Stored data:
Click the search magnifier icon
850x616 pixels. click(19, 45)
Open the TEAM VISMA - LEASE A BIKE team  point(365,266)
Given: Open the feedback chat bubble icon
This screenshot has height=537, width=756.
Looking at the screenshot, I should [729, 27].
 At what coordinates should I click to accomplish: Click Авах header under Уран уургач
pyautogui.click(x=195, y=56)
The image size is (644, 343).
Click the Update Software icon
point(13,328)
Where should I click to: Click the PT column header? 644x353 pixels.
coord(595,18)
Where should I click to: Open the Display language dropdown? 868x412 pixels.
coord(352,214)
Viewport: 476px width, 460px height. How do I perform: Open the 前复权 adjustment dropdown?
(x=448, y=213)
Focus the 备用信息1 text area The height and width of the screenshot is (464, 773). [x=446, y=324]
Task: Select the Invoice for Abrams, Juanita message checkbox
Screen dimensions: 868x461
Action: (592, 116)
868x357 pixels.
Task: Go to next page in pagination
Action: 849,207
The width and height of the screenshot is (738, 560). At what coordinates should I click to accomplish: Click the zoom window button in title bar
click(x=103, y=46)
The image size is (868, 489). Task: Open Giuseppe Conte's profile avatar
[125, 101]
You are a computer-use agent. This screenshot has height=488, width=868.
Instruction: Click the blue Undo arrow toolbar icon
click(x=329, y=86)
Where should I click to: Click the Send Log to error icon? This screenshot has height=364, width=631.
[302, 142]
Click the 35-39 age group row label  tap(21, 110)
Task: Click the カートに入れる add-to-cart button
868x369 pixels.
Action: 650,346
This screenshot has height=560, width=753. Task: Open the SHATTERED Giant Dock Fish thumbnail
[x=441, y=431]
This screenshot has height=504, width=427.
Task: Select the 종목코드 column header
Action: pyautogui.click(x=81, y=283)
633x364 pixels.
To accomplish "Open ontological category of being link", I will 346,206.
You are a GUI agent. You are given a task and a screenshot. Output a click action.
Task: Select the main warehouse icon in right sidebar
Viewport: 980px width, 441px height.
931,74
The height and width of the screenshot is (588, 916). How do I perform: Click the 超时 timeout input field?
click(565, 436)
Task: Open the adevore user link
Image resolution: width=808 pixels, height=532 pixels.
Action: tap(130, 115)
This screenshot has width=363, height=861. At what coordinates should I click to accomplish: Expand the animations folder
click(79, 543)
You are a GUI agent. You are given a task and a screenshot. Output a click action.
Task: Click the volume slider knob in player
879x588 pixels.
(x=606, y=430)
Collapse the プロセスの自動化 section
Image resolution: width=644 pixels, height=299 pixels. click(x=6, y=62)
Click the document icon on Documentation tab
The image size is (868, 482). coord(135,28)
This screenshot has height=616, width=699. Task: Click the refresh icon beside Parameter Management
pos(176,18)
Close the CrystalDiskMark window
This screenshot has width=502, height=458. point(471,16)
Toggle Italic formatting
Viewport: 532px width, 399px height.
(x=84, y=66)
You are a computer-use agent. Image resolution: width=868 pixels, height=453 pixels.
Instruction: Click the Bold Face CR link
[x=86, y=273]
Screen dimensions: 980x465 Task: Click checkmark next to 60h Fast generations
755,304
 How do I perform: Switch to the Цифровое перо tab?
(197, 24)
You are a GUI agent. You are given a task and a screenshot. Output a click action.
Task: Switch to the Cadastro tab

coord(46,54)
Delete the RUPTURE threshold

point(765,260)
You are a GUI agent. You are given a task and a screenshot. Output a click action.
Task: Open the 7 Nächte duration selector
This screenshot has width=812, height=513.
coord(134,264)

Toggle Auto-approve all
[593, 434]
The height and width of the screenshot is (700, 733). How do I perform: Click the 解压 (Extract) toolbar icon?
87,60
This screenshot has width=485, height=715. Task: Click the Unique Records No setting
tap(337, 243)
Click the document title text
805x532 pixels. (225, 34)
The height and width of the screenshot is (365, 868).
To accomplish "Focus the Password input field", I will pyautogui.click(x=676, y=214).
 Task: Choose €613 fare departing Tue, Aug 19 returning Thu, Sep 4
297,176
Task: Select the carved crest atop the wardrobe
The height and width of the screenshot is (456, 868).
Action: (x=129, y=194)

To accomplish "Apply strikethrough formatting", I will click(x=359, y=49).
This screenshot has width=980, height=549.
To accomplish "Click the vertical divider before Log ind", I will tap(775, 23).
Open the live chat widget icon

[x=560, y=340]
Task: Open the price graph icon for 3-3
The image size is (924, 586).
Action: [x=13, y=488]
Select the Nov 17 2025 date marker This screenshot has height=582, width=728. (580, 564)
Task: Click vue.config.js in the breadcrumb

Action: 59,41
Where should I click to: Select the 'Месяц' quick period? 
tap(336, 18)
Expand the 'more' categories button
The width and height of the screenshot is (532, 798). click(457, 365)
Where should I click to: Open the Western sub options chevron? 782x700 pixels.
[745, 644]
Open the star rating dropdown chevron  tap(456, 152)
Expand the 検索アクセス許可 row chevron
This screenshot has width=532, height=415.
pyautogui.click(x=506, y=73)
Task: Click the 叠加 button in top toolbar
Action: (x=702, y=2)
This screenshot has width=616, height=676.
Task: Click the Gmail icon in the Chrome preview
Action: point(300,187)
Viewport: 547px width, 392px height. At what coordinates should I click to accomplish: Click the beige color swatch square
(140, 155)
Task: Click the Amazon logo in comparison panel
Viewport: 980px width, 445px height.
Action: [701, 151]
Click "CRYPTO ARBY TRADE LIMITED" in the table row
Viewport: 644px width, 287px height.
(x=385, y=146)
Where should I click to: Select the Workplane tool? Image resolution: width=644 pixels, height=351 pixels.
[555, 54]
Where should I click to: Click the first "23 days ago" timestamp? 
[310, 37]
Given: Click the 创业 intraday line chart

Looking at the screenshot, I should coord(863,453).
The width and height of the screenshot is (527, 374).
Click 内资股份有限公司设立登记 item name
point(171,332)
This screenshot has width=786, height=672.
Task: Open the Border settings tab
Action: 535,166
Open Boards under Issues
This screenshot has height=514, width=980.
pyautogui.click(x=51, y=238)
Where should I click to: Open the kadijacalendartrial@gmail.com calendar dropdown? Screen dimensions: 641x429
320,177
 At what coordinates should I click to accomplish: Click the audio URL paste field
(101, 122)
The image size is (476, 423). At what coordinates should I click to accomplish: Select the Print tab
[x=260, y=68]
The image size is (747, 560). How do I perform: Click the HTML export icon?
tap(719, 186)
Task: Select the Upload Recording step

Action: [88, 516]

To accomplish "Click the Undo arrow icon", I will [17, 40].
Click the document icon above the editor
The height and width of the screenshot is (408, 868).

INSTRUCTIONS TO FOLLOW: Transcribe every entry exactly, omitting nothing.

SOLUTION:
Click the search magnifier icon
850x616 pixels. click(19, 45)
Open the TEAM VISMA - LEASE A BIKE team  point(365,266)
Given: Open the feedback chat bubble icon
This screenshot has height=537, width=756.
Looking at the screenshot, I should [729, 27].
 At what coordinates should I click to accomplish: Click Авах header under Уран уургач
pyautogui.click(x=195, y=56)
The image size is (644, 343).
Click the Update Software icon
point(13,328)
Where should I click to: Click the PT column header? 644x353 pixels.
coord(595,18)
Where should I click to: Open the Display language dropdown? 868x412 pixels.
coord(352,214)
Viewport: 476px width, 460px height. How do I perform: Open the 前复权 adjustment dropdown?
(x=448, y=213)
Focus the 备用信息1 text area The height and width of the screenshot is (464, 773). [x=446, y=324]
Task: Select the Invoice for Abrams, Juanita message checkbox
Screen dimensions: 868x461
Action: (592, 116)
868x357 pixels.
Task: Go to next page in pagination
Action: 849,207
The width and height of the screenshot is (738, 560). At what coordinates should I click to accomplish: Click the zoom window button in title bar
click(x=103, y=46)
The image size is (868, 489). Task: Open Giuseppe Conte's profile avatar
[125, 101]
You are a computer-use agent. This screenshot has height=488, width=868.
Instruction: Click the blue Undo arrow toolbar icon
click(x=329, y=86)
Where should I click to: Click the Send Log to error icon? This screenshot has height=364, width=631.
[302, 142]
Click the 35-39 age group row label  tap(21, 110)
Task: Click the カートに入れる add-to-cart button
868x369 pixels.
Action: 650,346
This screenshot has height=560, width=753. Task: Open the SHATTERED Giant Dock Fish thumbnail
[x=441, y=431]
This screenshot has height=504, width=427.
Task: Select the 종목코드 column header
Action: pyautogui.click(x=81, y=283)
633x364 pixels.
To accomplish "Open ontological category of being link", I will 346,206.
You are a GUI agent. You are given a task and a screenshot. Output a click action.
Task: Select the main warehouse icon in right sidebar
Viewport: 980px width, 441px height.
931,74
The height and width of the screenshot is (588, 916). How do I perform: Click the 超时 timeout input field?
click(565, 436)
Task: Open the adevore user link
Image resolution: width=808 pixels, height=532 pixels.
Action: tap(130, 115)
This screenshot has width=363, height=861. At what coordinates should I click to accomplish: Expand the animations folder
click(79, 543)
You are a GUI agent. You are given a task and a screenshot. Output a click action.
Task: Click the volume slider knob in player
879x588 pixels.
(x=606, y=430)
Collapse the プロセスの自動化 section
Image resolution: width=644 pixels, height=299 pixels. click(x=6, y=62)
Click the document icon on Documentation tab
The image size is (868, 482). coord(135,28)
This screenshot has height=616, width=699. Task: Click the refresh icon beside Parameter Management
pos(176,18)
Close the CrystalDiskMark window
This screenshot has width=502, height=458. point(471,16)
Toggle Italic formatting
Viewport: 532px width, 399px height.
(x=84, y=66)
You are a computer-use agent. Image resolution: width=868 pixels, height=453 pixels.
Instruction: Click the Bold Face CR link
[x=86, y=273]
Screen dimensions: 980x465 Task: Click checkmark next to 60h Fast generations
755,304
 How do I perform: Switch to the Цифровое перо tab?
(197, 24)
You are a GUI agent. You are given a task and a screenshot. Output a click action.
Task: Switch to the Cadastro tab

coord(46,54)
Delete the RUPTURE threshold

point(765,260)
You are a GUI agent. You are given a task and a screenshot. Output a click action.
Task: Open the 7 Nächte duration selector
This screenshot has width=812, height=513.
coord(134,264)

Toggle Auto-approve all
[593, 434]
The height and width of the screenshot is (700, 733). How do I perform: Click the 解压 (Extract) toolbar icon?
87,60
This screenshot has width=485, height=715. Task: Click the Unique Records No setting
tap(337, 243)
Click the document title text
805x532 pixels. (225, 34)
The height and width of the screenshot is (365, 868).
To accomplish "Focus the Password input field", I will pyautogui.click(x=676, y=214).
 Task: Choose €613 fare departing Tue, Aug 19 returning Thu, Sep 4
297,176
Task: Select the carved crest atop the wardrobe
The height and width of the screenshot is (456, 868).
Action: (x=129, y=194)

To accomplish "Apply strikethrough formatting", I will click(x=359, y=49).
This screenshot has width=980, height=549.
To accomplish "Click the vertical divider before Log ind", I will tap(775, 23).
Open the live chat widget icon

[x=560, y=340]
Task: Open the price graph icon for 3-3
The image size is (924, 586).
Action: [x=13, y=488]
Select the Nov 17 2025 date marker This screenshot has height=582, width=728. (580, 564)
Task: Click vue.config.js in the breadcrumb

Action: 59,41
Where should I click to: Select the 'Месяц' quick period? 
tap(336, 18)
Expand the 'more' categories button
The width and height of the screenshot is (532, 798). click(457, 365)
Where should I click to: Open the Western sub options chevron? 782x700 pixels.
[745, 644]
Open the star rating dropdown chevron  tap(456, 152)
Expand the 検索アクセス許可 row chevron
This screenshot has width=532, height=415.
pyautogui.click(x=506, y=73)
Task: Click the 叠加 button in top toolbar
Action: (x=702, y=2)
This screenshot has width=616, height=676.
Task: Click the Gmail icon in the Chrome preview
Action: point(300,187)
Viewport: 547px width, 392px height. At what coordinates should I click to accomplish: Click the beige color swatch square
(140, 155)
Task: Click the Amazon logo in comparison panel
Viewport: 980px width, 445px height.
Action: [701, 151]
Click "CRYPTO ARBY TRADE LIMITED" in the table row
Viewport: 644px width, 287px height.
(x=385, y=146)
Where should I click to: Select the Workplane tool? Image resolution: width=644 pixels, height=351 pixels.
[555, 54]
Where should I click to: Click the first "23 days ago" timestamp? 
[310, 37]
Given: Click the 创业 intraday line chart

Looking at the screenshot, I should coord(863,453).
The width and height of the screenshot is (527, 374).
Click 内资股份有限公司设立登记 item name
point(171,332)
This screenshot has width=786, height=672.
Task: Open the Border settings tab
Action: 535,166
Open Boards under Issues
This screenshot has height=514, width=980.
pyautogui.click(x=51, y=238)
Where should I click to: Open the kadijacalendartrial@gmail.com calendar dropdown? Screen dimensions: 641x429
320,177
 At what coordinates should I click to accomplish: Click the audio URL paste field
(101, 122)
The image size is (476, 423). At what coordinates should I click to accomplish: Select the Print tab
[x=260, y=68]
The image size is (747, 560). How do I perform: Click the HTML export icon?
tap(719, 186)
Task: Select the Upload Recording step

Action: [88, 516]

To accomplish "Click the Undo arrow icon", I will [17, 40].
Click the document icon above the editor
The height and width of the screenshot is (408, 868).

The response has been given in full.